I loved how happy surfing made everyone there, did that surprise you?
It surprised me how rapidly it spread. After our follow-up trip there this year with Waves of Freedom’s ‘Surf Seeds’ initiative, it’s growing into a nationwide/International movement and community with their own Instagram page @wesurfiniran.
It’s impossible for me to capture the enormity of this on an emotional and personal level. I had the feeling like my heart and soul had been swept away…just when I think I can’t be surprised, I can’t open my mind anymore, that my heart can’t be touched anymore deeply, something happens that opens my world up even more.
A real high point was seeing young women overcome fear of the unknown, to take that step no one else had, and to go surfing with me…and then to look back and see a group of young kids gathered on the beach copying us, practicing their pop-ups, ready to surf, inspired…and eventually it became a shared experience with these young women from the city and local people from a part of their country that remains largely forgotten.
I’ll never forget a young boy watching us surfing for the first time, and asking if it was something boys could do too!
Was it important to go with an all girl crew?

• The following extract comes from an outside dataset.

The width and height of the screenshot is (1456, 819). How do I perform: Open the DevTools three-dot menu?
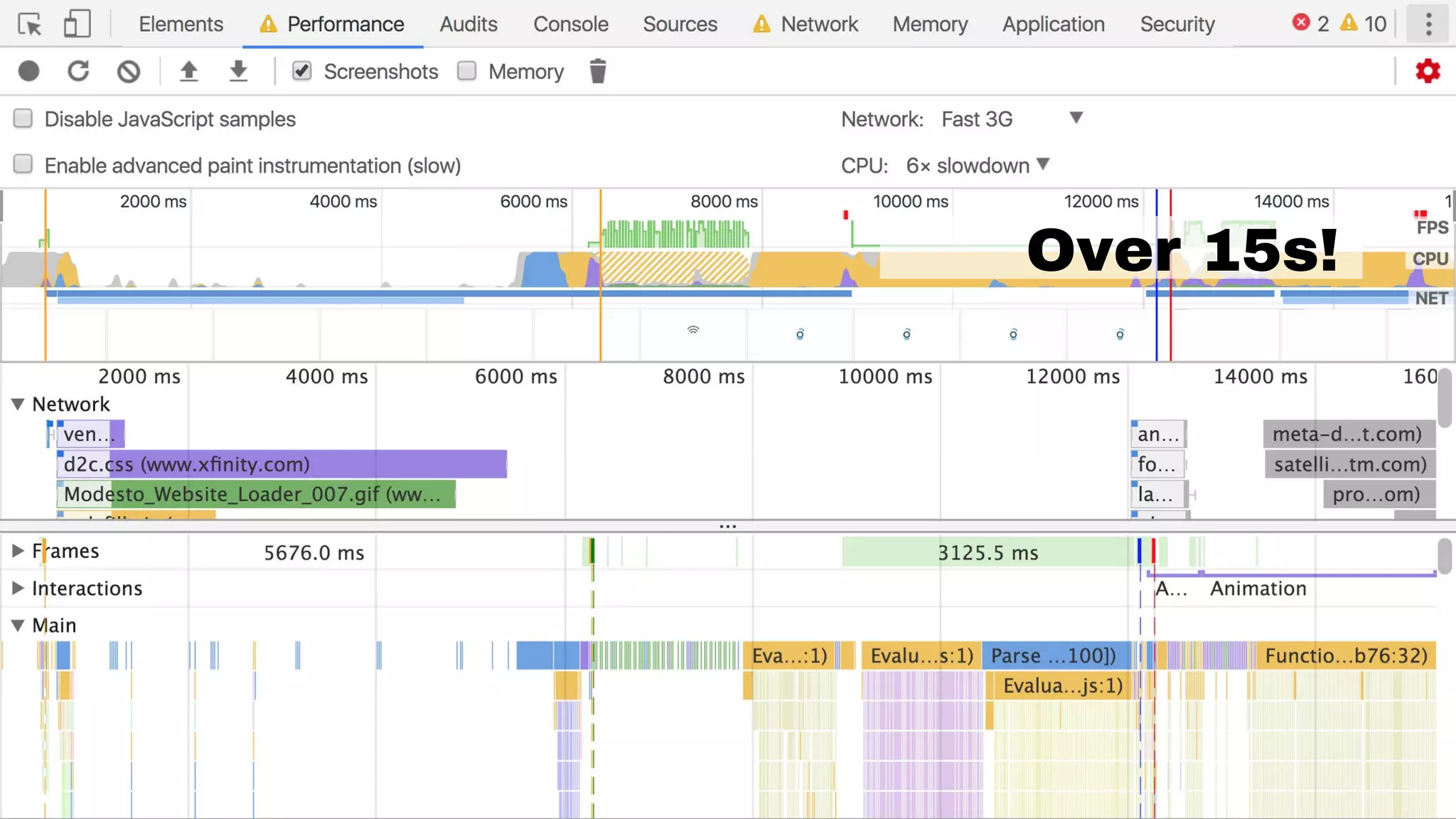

Yes, that had a big impact in terms of accepting that it’s something that girls can do and helped break some stereotypes from the beginning. I’ll never forget a young boy watching us surfing for the first time, Mona, Shahla, Marion and I, and asking if it was something boys could do too!
I’ve seen so many women of all ages, from tiny girls of 4 years old to Mums in their late 40s embracing the surfing lifestyle and it impacting them personally in terms of a sense of achievement, overcoming fear, feeling energised, alive and yes, that sense of joy and freedom when it all comes together and you stand up on your first wave.
The opportunity to explore and push your limits, test your comfort zone in a totally new environment but one where there is support from other like-minded women and encouragement from both genders, learning from each other. I never could have imagined it.